# killed my first turkey



## SGPitman (Apr 23, 2008)

Well I went out yesterday and killed my first turkey. Man was it fun. This was my first turkey season and saterday and Sunday were the only times ive hunted turkies. Guess I got lucky. Out here you can shoot turkeys with a rifle so I used a real small caliber with a nice scope. After I shot my turkey he went down right away. He was kinda flipping a little so I racked in another round and watched through my scope to see if I needed to send another round. Almost immediately another male puffed up and ran over, I thought I shot the wrong bird and hit a hen or somethn cause this guy was big and mad.
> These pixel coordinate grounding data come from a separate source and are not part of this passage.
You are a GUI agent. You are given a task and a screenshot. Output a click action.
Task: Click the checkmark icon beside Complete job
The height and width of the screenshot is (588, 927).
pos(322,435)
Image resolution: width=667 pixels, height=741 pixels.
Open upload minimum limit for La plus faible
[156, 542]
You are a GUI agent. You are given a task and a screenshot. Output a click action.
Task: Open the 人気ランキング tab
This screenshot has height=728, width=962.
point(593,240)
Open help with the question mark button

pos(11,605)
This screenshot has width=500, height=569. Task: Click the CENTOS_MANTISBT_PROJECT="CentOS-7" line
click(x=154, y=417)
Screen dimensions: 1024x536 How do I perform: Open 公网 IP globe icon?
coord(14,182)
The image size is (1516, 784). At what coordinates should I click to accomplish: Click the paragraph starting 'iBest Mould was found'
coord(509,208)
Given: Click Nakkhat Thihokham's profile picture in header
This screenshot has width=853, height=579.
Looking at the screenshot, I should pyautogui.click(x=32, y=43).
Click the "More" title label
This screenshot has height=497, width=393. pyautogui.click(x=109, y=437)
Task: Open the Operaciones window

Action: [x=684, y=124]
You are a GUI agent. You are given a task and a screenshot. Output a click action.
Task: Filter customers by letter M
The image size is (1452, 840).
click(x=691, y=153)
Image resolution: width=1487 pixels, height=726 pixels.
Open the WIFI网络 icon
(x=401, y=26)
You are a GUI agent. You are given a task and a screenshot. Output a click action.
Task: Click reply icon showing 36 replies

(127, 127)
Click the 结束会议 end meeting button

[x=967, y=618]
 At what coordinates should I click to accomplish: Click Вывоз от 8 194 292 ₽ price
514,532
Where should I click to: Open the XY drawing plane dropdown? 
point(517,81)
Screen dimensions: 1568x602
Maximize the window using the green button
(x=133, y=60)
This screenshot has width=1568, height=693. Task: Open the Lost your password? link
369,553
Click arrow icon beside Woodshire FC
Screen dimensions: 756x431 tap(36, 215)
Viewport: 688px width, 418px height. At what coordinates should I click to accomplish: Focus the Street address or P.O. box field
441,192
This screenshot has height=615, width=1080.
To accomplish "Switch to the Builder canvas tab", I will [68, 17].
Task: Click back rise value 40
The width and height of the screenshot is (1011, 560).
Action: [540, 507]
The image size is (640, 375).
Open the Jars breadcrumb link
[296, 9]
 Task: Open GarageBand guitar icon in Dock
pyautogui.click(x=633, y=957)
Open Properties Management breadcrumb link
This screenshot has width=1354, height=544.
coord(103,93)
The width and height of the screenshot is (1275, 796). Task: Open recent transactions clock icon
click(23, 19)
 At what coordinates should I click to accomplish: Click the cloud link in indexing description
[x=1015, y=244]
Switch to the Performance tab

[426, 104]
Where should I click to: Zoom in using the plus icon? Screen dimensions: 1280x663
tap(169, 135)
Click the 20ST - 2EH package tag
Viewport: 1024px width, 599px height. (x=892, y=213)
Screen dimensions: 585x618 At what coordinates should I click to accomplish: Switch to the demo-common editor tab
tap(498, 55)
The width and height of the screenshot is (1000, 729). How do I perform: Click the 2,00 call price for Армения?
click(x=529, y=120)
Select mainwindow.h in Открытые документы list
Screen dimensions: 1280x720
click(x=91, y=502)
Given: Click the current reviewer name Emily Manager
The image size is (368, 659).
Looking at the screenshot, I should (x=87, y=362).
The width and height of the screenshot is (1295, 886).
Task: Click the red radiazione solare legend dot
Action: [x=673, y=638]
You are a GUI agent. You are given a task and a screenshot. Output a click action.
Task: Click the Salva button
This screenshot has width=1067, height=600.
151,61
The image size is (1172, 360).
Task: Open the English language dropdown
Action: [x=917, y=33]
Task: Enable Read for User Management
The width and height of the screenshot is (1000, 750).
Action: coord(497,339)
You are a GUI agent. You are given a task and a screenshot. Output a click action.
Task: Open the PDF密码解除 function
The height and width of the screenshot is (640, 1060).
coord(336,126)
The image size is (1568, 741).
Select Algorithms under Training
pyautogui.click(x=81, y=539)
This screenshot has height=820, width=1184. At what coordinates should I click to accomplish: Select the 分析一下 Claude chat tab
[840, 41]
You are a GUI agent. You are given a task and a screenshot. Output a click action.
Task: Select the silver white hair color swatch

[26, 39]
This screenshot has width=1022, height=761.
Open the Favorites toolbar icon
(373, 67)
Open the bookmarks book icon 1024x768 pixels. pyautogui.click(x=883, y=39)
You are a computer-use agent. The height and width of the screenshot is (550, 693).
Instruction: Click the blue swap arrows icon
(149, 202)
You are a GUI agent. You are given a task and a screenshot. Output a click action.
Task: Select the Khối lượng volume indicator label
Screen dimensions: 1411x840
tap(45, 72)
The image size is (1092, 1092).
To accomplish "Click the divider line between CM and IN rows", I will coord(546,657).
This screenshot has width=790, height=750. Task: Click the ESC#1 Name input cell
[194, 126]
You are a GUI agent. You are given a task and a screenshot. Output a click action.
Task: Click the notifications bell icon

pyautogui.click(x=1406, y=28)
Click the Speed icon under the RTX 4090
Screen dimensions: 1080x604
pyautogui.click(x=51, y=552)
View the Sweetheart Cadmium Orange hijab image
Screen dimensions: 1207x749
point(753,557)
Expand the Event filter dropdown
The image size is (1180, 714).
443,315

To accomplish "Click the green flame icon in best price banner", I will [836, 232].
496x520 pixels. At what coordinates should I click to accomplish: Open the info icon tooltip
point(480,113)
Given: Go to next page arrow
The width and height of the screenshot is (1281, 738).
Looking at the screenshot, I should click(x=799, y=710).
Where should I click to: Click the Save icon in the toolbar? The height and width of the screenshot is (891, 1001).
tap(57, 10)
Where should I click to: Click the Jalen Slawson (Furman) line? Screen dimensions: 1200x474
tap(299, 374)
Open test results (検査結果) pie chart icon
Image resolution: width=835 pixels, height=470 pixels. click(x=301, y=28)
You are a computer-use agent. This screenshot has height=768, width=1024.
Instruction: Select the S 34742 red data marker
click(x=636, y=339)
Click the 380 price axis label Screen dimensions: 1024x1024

He spurred the other turkey in the neck while it was dying and then strutted around him till I started walking over. When I got to my turkey I saw I had shot the male and bled out of his neck and died. Is this common turkey behavior? Has anyone else seen this before? Why did he spur a dying turkey?


----------



## M.Magis (Apr 5, 2004)

Yes, it&#8217;s quite common and a sight to see. Only the strongest survive in nature, and this is their instinctive response to another male showing weakness. Congrats on the bird. Some day hope to hunt turkeys out your way. They sure are pretty, and very vocal from what I&#8217;ve seen on TV.


----------



## I_Shock_Em (Jul 20, 2008)

Congrats on the first. I'll never forget mine. Can't wait til the 18th!!!!


----------



## T-180 (Oct 18, 2005)

What part of Wyoming are you in ?? Been out there a few times hunting antelope in the Buffalo area & saw a bunch of birds. Hoping to someday make it out that way for one.


----------



## SGPitman (Apr 23, 2008)

I live in glenrock. My inlaws have a ranch in powder river and a farm in douglas on the north platt. I guess u can say I'm pretty lucky. Buffalo is a nice place. The fishing and hunting is amazing up there. I ice fished up there a lot last winter and ever trip we saw dozens of turkeys, mulees, pheasant, and caught 2-300 perch through the ice. Great place but then again, I think this entire states like that. There is so much public access out here and no 1 uses most of it. I love this state. If u ever make it out here again look me up.


----------